Output the records in full, exactly as given.

#### Records ####

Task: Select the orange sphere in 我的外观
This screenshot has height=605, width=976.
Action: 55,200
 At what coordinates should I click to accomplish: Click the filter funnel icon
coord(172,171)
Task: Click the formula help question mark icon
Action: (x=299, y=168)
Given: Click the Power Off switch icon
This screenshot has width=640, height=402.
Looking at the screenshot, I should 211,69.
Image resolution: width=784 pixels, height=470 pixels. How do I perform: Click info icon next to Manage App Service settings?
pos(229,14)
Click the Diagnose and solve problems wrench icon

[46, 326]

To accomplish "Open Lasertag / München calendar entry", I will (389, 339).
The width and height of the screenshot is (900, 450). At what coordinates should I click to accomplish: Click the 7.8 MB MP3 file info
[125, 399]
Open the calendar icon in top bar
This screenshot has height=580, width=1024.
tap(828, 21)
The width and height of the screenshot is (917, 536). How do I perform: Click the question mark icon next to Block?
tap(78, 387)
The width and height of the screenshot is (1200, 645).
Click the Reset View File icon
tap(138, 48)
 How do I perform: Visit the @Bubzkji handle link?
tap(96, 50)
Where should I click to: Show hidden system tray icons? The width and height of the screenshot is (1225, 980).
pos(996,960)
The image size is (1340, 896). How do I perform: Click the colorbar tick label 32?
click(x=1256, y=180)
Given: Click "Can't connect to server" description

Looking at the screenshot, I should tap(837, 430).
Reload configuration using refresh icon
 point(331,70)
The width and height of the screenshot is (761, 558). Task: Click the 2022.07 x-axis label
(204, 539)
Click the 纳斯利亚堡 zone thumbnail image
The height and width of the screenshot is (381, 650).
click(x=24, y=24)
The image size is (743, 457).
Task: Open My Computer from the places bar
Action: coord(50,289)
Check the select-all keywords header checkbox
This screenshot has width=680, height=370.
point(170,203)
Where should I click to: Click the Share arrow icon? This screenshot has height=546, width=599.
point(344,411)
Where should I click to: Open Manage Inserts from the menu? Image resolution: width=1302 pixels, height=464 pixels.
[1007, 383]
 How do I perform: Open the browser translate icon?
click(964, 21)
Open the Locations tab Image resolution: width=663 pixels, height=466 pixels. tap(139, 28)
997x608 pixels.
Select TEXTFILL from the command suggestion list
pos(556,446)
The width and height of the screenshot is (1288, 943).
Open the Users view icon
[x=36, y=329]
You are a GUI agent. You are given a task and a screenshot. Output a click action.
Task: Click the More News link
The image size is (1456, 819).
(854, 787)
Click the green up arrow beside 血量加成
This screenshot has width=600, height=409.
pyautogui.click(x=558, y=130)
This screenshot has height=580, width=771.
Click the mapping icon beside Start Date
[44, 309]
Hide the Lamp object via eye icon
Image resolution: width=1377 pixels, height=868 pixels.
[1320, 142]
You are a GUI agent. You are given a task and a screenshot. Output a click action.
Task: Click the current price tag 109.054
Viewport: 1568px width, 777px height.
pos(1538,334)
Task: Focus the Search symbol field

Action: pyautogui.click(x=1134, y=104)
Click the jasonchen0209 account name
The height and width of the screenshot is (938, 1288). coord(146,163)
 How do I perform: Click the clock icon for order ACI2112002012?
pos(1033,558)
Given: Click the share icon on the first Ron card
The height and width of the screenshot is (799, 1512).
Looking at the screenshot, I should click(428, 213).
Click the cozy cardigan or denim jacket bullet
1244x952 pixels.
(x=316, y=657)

####

§ Solution below
Task: Select the orange sphere in 我的外观
This screenshot has height=605, width=976.
Action: 55,200
 At what coordinates should I click to accomplish: Click the filter funnel icon
coord(172,171)
Task: Click the formula help question mark icon
Action: (x=299, y=168)
Given: Click the Power Off switch icon
This screenshot has width=640, height=402.
Looking at the screenshot, I should 211,69.
Image resolution: width=784 pixels, height=470 pixels. How do I perform: Click info icon next to Manage App Service settings?
pos(229,14)
Click the Diagnose and solve problems wrench icon

[46, 326]

To accomplish "Open Lasertag / München calendar entry", I will (389, 339).
The width and height of the screenshot is (900, 450). At what coordinates should I click to accomplish: Click the 7.8 MB MP3 file info
[125, 399]
Open the calendar icon in top bar
This screenshot has height=580, width=1024.
tap(828, 21)
The width and height of the screenshot is (917, 536). How do I perform: Click the question mark icon next to Block?
tap(78, 387)
The width and height of the screenshot is (1200, 645).
Click the Reset View File icon
tap(138, 48)
 How do I perform: Visit the @Bubzkji handle link?
tap(96, 50)
Where should I click to: Show hidden system tray icons? The width and height of the screenshot is (1225, 980).
pos(996,960)
The image size is (1340, 896). How do I perform: Click the colorbar tick label 32?
click(x=1256, y=180)
Given: Click "Can't connect to server" description

Looking at the screenshot, I should tap(837, 430).
Reload configuration using refresh icon
 point(331,70)
The width and height of the screenshot is (761, 558). Task: Click the 2022.07 x-axis label
(204, 539)
Click the 纳斯利亚堡 zone thumbnail image
The height and width of the screenshot is (381, 650).
click(x=24, y=24)
The image size is (743, 457).
Task: Open My Computer from the places bar
Action: coord(50,289)
Check the select-all keywords header checkbox
This screenshot has width=680, height=370.
point(170,203)
Where should I click to: Click the Share arrow icon? This screenshot has height=546, width=599.
point(344,411)
Where should I click to: Open Manage Inserts from the menu? Image resolution: width=1302 pixels, height=464 pixels.
[1007, 383]
 How do I perform: Open the browser translate icon?
click(964, 21)
Open the Locations tab Image resolution: width=663 pixels, height=466 pixels. tap(139, 28)
997x608 pixels.
Select TEXTFILL from the command suggestion list
pos(556,446)
The width and height of the screenshot is (1288, 943).
Open the Users view icon
[x=36, y=329]
You are a GUI agent. You are given a task and a screenshot. Output a click action.
Task: Click the More News link
The image size is (1456, 819).
(854, 787)
Click the green up arrow beside 血量加成
This screenshot has width=600, height=409.
pyautogui.click(x=558, y=130)
This screenshot has height=580, width=771.
Click the mapping icon beside Start Date
[44, 309]
Hide the Lamp object via eye icon
Image resolution: width=1377 pixels, height=868 pixels.
[1320, 142]
You are a GUI agent. You are given a task and a screenshot. Output a click action.
Task: Click the current price tag 109.054
Viewport: 1568px width, 777px height.
pos(1538,334)
Task: Focus the Search symbol field

Action: pyautogui.click(x=1134, y=104)
Click the jasonchen0209 account name
The height and width of the screenshot is (938, 1288). coord(146,163)
 How do I perform: Click the clock icon for order ACI2112002012?
pos(1033,558)
Given: Click the share icon on the first Ron card
The height and width of the screenshot is (799, 1512).
Looking at the screenshot, I should click(428, 213).
Click the cozy cardigan or denim jacket bullet
1244x952 pixels.
(x=316, y=657)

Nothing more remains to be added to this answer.